* Start SUPPLIED RECORDS *

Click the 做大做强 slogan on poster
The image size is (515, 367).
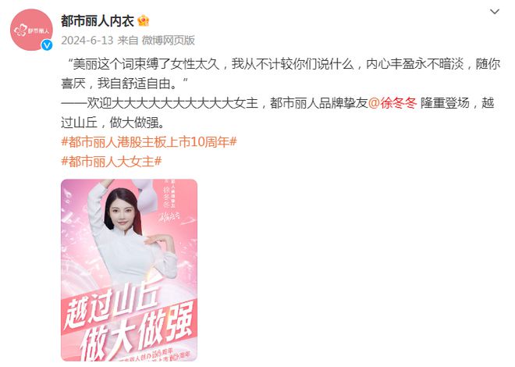(137, 333)
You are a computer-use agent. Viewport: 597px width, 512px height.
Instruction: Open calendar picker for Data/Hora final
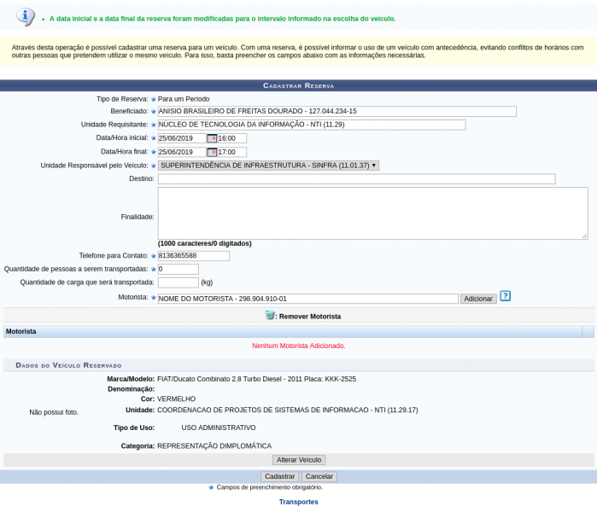(x=212, y=152)
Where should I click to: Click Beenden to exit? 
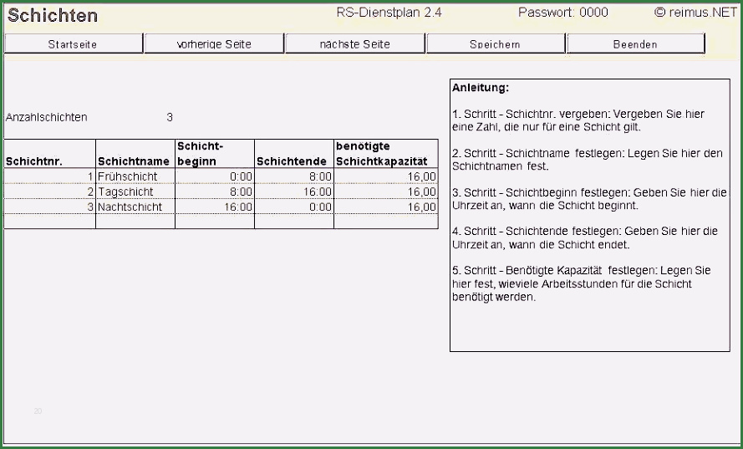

* End SUPPLIED RECORDS *

INSTRUCTIONS FOR THE TASK -
Render the items above as a Markdown table with the columns No. and Line, one row per line and no rows for blank lines. Omit the pictures.

FINAL RESULT -
| No. | Line |
|---|---|
| 1 | Click the 做大做强 slogan on poster |
| 2 | The image size is (515, 367). |
| 3 | (137, 333) |
| 4 | You are a computer-use agent. Viewport: 597px width, 512px height. |
| 5 | Instruction: Open calendar picker for Data/Hora final |
| 6 | (x=212, y=152) |
| 7 | Where should I click to: Click Beenden to exit?  |